De acordo com o jornal britânico The Guardian, seis em cada dez mulheres demonstram interesse ou já praticam alguma arte marcial, sendo que mais da metade busca a atividade como forma de proteção contra a violência. O crescimento ocorre entre brasileiras e se intensifica como parte de uma estratégia de segurança pessoal.
A prática não se limita a uma faixa etária específica. Mulheres de diferentes cenários passam a enxergar nas artes marciais um caminho para desenvolver disciplina, consciência corporal e preparo emocional para enfrentar situações de risco no dia a dia. A Gracie Barra, referência no tema, observa demanda variada entre alunas.
Segundo Vivi Almeida, professora há 20 anos, não existe um único perfil entre as praticantes. Elas chegam com objetivos diversos, desde jovens até mulheres mais maduras, iniciantes ou com experiência física, buscando segurança e autoconfiança.
Mudanças no estilo de vida
O interesse também revela transformações comportamentais. Além da defesa pessoal, muitas associam as artes marciais à saúde e a um ambiente de convivência que fortalece a disciplina e a qualidade de vida.
A orientação é voltada para o uso estratégico da prática, levando em conta diferenças de força e tamanho. As técnicas são simples e eficazes, pensadas para cenários reais enfrentados por mulheres.
O foco enfatiza prevenção, leitura de ambiente e tomada de decisão. Evitar o confronto sempre que possível é prioridade, com a disciplina ajudando a manter o controle emocional em situações de estresse.

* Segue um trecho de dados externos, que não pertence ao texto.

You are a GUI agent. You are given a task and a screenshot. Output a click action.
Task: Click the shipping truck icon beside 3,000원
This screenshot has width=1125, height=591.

Aprendizado e aplicação prática
O ensino inclui cenários comuns como agarrões e aproximações indevidas, com foco na percepção e na resposta adequada. Em poucas semanas, já se observam avanços básicos, especialmente na consciência situacional e em respostas simples para rotinas diárias.
A partir de quatro semanas de treino, as alunas começam a aplicar conceitos fundamentais no dia a dia, o que reforça a sensação de segurança e autonomia, sem depender apenas da parte física.